What you have to do –
Can you copy, word for word, everything in the entries from the line containing "This screenshot has width=898, height=674." down to the line containing "[x=315, y=63]", both of those lines included?

..........

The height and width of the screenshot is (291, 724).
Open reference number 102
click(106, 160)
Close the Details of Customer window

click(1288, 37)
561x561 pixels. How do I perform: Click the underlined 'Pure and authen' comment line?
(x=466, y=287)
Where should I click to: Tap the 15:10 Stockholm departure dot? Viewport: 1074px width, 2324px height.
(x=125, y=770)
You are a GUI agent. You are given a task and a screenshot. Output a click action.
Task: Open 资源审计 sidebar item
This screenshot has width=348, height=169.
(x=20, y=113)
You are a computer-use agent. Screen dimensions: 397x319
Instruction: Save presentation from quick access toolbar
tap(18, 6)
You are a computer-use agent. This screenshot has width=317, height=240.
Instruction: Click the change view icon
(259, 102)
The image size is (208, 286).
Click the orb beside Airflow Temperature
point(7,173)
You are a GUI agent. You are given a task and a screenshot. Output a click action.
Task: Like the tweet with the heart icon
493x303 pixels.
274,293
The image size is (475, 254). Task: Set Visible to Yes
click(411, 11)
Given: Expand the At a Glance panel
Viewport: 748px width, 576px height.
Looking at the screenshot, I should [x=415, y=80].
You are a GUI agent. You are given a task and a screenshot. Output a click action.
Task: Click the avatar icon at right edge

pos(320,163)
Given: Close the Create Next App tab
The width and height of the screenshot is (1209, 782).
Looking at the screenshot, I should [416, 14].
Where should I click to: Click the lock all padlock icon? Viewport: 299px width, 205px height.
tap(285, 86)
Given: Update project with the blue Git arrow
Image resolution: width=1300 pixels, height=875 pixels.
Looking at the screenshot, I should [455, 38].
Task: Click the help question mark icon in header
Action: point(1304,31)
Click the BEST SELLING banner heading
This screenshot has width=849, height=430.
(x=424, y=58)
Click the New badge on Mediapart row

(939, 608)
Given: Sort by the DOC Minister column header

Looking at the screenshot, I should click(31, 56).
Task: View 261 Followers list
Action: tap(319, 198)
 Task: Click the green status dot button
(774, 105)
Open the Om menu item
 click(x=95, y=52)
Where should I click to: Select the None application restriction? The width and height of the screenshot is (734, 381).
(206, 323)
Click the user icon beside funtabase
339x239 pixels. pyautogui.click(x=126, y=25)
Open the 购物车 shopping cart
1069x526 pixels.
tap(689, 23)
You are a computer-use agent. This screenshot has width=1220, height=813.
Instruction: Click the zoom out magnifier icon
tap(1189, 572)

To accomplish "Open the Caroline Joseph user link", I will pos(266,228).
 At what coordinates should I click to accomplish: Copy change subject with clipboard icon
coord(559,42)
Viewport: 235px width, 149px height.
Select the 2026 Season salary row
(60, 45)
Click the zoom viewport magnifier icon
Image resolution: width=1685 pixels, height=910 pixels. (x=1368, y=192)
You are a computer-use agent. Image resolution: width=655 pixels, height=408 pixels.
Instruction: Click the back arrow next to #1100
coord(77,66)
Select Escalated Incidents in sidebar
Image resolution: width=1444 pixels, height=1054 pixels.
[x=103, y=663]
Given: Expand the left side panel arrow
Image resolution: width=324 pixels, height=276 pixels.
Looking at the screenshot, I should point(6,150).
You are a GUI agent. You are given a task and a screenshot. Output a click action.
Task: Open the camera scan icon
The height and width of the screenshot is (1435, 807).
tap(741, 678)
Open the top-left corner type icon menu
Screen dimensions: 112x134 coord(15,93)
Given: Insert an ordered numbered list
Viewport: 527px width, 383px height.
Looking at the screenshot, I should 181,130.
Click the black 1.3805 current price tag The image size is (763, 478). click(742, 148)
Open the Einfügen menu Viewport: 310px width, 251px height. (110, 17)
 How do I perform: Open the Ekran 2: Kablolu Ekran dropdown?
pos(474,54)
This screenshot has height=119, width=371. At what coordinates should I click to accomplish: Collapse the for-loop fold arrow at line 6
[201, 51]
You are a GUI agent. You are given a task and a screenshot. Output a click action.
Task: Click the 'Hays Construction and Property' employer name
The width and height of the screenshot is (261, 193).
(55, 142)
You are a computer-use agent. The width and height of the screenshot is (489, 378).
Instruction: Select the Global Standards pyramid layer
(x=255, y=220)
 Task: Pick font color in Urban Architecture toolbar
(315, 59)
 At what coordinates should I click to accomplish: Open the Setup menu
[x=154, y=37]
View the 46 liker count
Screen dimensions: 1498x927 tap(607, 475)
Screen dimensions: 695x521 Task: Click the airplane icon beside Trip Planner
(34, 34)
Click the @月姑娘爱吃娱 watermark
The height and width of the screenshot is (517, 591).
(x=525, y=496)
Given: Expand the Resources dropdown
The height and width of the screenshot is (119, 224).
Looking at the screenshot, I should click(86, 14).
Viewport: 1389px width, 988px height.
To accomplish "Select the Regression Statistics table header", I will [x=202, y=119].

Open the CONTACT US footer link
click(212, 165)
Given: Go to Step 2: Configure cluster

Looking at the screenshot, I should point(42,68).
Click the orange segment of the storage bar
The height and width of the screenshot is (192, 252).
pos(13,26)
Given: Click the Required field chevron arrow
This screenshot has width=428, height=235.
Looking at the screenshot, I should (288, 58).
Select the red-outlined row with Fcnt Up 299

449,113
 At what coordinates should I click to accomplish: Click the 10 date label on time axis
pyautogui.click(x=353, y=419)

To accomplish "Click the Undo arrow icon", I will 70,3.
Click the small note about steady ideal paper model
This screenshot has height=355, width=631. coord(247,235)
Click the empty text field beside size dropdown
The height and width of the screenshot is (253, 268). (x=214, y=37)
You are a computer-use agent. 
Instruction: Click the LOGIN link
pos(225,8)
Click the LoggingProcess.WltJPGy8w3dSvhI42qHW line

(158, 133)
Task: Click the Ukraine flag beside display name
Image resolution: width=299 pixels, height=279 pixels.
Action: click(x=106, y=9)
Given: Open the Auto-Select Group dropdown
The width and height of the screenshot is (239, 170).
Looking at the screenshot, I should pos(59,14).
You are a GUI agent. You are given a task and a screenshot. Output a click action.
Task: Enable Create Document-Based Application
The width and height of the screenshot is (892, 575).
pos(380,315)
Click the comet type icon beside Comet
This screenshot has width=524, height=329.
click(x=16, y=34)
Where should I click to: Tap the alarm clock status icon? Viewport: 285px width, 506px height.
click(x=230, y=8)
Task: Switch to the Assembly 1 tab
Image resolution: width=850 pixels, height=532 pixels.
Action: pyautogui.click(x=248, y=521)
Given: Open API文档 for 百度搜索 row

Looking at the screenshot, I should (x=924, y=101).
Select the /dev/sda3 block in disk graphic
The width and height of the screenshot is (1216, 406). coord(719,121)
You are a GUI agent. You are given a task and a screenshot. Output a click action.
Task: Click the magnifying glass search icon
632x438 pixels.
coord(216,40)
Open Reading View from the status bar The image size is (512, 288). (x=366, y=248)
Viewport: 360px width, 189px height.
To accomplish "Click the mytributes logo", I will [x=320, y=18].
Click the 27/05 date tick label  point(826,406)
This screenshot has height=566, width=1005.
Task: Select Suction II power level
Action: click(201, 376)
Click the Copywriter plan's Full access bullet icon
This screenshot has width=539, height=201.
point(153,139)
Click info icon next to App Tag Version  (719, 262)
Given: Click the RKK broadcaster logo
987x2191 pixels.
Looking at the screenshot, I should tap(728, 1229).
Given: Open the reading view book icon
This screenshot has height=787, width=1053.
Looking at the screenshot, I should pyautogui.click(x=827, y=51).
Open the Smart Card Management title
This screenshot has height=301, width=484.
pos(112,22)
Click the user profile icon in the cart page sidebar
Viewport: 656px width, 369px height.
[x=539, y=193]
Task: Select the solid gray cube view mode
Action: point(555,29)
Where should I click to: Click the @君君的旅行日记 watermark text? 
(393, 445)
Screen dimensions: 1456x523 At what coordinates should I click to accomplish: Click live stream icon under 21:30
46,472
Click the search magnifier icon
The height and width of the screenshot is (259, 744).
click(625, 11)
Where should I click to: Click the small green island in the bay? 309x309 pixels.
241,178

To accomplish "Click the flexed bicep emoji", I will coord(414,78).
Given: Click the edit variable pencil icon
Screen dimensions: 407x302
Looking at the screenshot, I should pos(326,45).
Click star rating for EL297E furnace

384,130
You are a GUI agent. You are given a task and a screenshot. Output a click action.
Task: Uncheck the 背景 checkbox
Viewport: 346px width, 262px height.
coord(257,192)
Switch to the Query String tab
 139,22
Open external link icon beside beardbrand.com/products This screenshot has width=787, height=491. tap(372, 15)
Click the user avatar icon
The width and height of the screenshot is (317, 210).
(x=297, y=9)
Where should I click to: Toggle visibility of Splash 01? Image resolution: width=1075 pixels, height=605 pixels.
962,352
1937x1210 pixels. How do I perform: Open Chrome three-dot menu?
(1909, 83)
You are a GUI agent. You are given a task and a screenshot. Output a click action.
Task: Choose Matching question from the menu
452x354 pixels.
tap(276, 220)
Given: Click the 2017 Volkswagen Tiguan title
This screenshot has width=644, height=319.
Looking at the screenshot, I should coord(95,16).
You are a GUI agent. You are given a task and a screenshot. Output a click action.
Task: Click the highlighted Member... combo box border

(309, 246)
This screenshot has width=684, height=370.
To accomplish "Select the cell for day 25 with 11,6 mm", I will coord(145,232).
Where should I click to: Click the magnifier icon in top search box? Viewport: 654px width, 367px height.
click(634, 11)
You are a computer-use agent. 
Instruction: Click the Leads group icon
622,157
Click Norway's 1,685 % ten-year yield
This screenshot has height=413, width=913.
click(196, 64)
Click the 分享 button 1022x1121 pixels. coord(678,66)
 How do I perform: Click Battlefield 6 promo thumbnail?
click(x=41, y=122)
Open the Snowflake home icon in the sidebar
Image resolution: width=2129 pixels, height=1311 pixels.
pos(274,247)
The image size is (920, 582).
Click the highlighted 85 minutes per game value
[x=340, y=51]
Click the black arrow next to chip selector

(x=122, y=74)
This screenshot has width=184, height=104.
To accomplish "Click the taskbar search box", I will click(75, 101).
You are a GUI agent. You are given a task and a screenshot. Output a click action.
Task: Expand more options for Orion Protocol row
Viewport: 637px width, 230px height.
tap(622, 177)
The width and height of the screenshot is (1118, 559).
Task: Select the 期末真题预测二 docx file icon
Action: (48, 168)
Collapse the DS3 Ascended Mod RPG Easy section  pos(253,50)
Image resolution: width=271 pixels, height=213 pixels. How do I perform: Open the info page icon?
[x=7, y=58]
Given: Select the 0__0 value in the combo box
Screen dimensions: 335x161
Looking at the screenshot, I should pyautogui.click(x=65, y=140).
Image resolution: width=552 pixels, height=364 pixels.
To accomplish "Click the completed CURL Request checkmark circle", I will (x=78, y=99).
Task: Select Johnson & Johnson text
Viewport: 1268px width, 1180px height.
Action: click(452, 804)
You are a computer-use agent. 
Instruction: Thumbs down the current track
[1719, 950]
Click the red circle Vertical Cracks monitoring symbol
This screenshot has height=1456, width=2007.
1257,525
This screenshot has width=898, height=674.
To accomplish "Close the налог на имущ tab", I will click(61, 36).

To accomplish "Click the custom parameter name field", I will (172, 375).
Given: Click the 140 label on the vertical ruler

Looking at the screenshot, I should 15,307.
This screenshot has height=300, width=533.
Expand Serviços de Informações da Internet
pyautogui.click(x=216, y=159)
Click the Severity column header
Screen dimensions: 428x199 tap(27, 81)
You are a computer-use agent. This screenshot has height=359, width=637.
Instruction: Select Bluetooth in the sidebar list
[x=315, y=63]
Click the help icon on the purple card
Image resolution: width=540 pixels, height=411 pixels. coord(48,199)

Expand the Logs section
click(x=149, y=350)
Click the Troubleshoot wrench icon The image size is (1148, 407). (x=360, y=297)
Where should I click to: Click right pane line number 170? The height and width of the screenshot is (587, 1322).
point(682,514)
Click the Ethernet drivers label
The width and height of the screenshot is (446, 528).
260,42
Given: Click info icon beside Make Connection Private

..........

Full output –
This screenshot has width=898, height=674.
To accomplish "Close the налог на имущ tab", I will click(61, 36).

To accomplish "Click the custom parameter name field", I will (172, 375).
Given: Click the 140 label on the vertical ruler

Looking at the screenshot, I should 15,307.
This screenshot has height=300, width=533.
Expand Serviços de Informações da Internet
pyautogui.click(x=216, y=159)
Click the Severity column header
Screen dimensions: 428x199 tap(27, 81)
You are a computer-use agent. This screenshot has height=359, width=637.
Instruction: Select Bluetooth in the sidebar list
[x=315, y=63]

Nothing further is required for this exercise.